Presidential candidates are making their campaign stops at the obligatory house parties, the New Hampshire Institute of Politics and a bunch of restaurants and bars. But one New Hampshire high school class is vying for its place on that list of stops.
It’s mid-afternoon on a Monday at Kennett High School in North Conway. Inside this classroom the scene is typically academic, with textbooks stacked along the walls and a white board with a list of grammar tips.
On a normal day this group of about a dozen AP U.S. Government students might be learning about how the presidency works. But today they’re patiently awaiting someone who could become president: John Delaney, a Democrat who announced back in 2017 that he’s running for president.
After a shortened version of his stump speech, Delaney was peppered with questions from the students.
They asked him questions like what he’d do about the high cost of college. And partisanship in Washington.
And then, student Chloe Armstrong lobbed this tough one:
“Forgive me for being brash, but you’re still not polling as well as some of the candidates. In a poll by the Washington Post you were 15th as of April 13th, and as of yesterday in the Rolling Stone you were 17th. So what are you going to do....” she said.
“I never really liked the Rolling Stone,” Delaney interjected with laughter from the students. “I liked the band, not the magazine.”
Armstrong, however, pressed on.
“But what are you going to do to bring yourself up in the polls?” she said.
These are some of the same students who were active after the Parkland school shooting. Some students also brought up the issues of guns.
“I think it’s filling a space where a lot of them want to occupy,” said Kat Murdough, the teacher of the class. “They want to talk about these things.”
Murdough said it’s really the students who are driving this.
“Last year and into this year, I think Parkland was really galvanizing politically for a lot of these students,” she said. “A lot of the students here today, they marched last year.
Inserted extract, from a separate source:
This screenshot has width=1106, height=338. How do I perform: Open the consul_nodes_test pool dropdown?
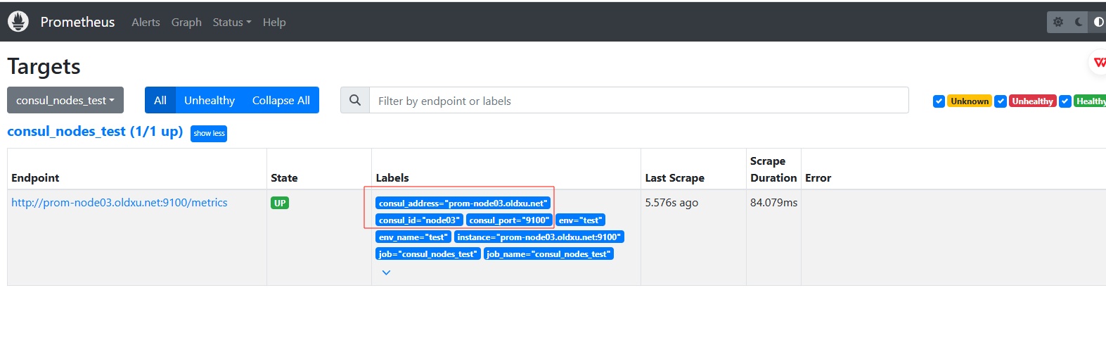point(65,100)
I think that was an event that, outside of everything, really encouraged a lot of young people to speak up.”
Delaney isn’t the first candidate these students have gotten face time with. They’ve also met off-site with Senator Elizabeth Warren and former representative Beto O’Rourke.
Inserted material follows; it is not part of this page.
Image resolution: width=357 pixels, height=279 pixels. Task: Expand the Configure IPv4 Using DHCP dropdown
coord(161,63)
Murdough said it started for her students when their representative, former Congresswoman Carol Shea-Porter, announced she’d be vacating her seat a couple years ago.
“My students actually said, why don’t we have the candidates who are running to replace her come in, why don’t we invite them?”
They got some momentum when both major candidates -- Democrat Chris Pappas and Republican Eddie Edwards -- came to speak. This year it was only natural to turn to presidential candidates. Murdough took to Twitter to invite prospects.
“The worst thing that will happen is they won’t get back to us because we’re little or they’ll say no, they can’t do it,” Murdough said.
Right now they’re working on the details for a visit from former HUD Secretary Julian Castro. They even hand delivered a request to Senator Cory Booker when he was in the state.
And getting to interview some candidates face-to-face may come in handy soon: Most of these students will be able to vote for president for the first time in 2020.